ACTIVITY: Here is a listing; restate all of it exactly.

AVAILABLE RECORDS:

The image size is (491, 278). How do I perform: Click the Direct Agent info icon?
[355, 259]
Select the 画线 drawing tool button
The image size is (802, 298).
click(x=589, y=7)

THE COMPLETED TASK:
The image size is (491, 278). How do I perform: Click the Direct Agent info icon?
[355, 259]
Select the 画线 drawing tool button
The image size is (802, 298).
click(x=589, y=7)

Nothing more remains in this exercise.